Sales are down +50% from the peak and values are down 25-33%, and even as much as 50% on some properties that happened to get caught up in the frenzy of  “The Roaring 00″s”.  Just recently, B of A sent a value statement from an off site appraisal company to a homeowner stating their property in Sag Harbor was valued at $660,000. In November of 2006, that same property was appraised for $1,200,000. How do I know? That homeowner is me.

The realities of The New Reality are staggering.  Many are still in denial about the value of their property. On Long Island as a whole, it appears that about 25% – 1 in 4 – of the listings are priced within 10% of fair market value, which is the same price it was valued at in 2004.  In the Hamptons, that figure appears to be even less.  The rest of the properties just sit and get stale. many of them don’t even get shown because the asking price is so far off the market value no one wants to see it.

The Ebb & Flow of  Hamptons Real Estate

Many of those who had been standing on the sidelines with cash to take advantage of the reduction in values did just that in The Hamptons in late 2009-early 2010 ( flow), but once word got out that sales were brisk, sellers got emboldened and started raising their prices or put their houses on the market for ridiculous prices and buyers backed off (ebb).  The uncertainty around the  economy and the upcoming elections all contribute to the stalemate and the ebb.
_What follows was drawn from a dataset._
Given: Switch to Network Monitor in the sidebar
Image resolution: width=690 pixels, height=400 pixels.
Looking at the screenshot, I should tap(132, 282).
Conventional wisdom would say that once the elections are over and there is a clearer picture of what the make-up of the congress will be, that confidence will  start to come back and sales should pick up. Also, word has it that Wall Street Bonuses will be healthy for 2010 and, as they start rolling out in these next few months, that should contribute to brisker sales in Manhattan and The Hamptons as well. That being said, while money is no object to some, many don’t want to be in the position of reaching for a falling knife.

My belief is that Hamptons Real Estate will maintain +or- 5% of 2004 values for the remainder of 2010 & 11, and that we are in for a similar market as the 1990’s when values pretty much held for much of the decade until the banking industry woes worked out and economic and demographic forces came together to create The Roaring 00’s.

That’s not from my crystal ball, that’s from my head and my gut. I threw out my crystal ball in 2008 after it cost me pretty much all I had. Onward and upward…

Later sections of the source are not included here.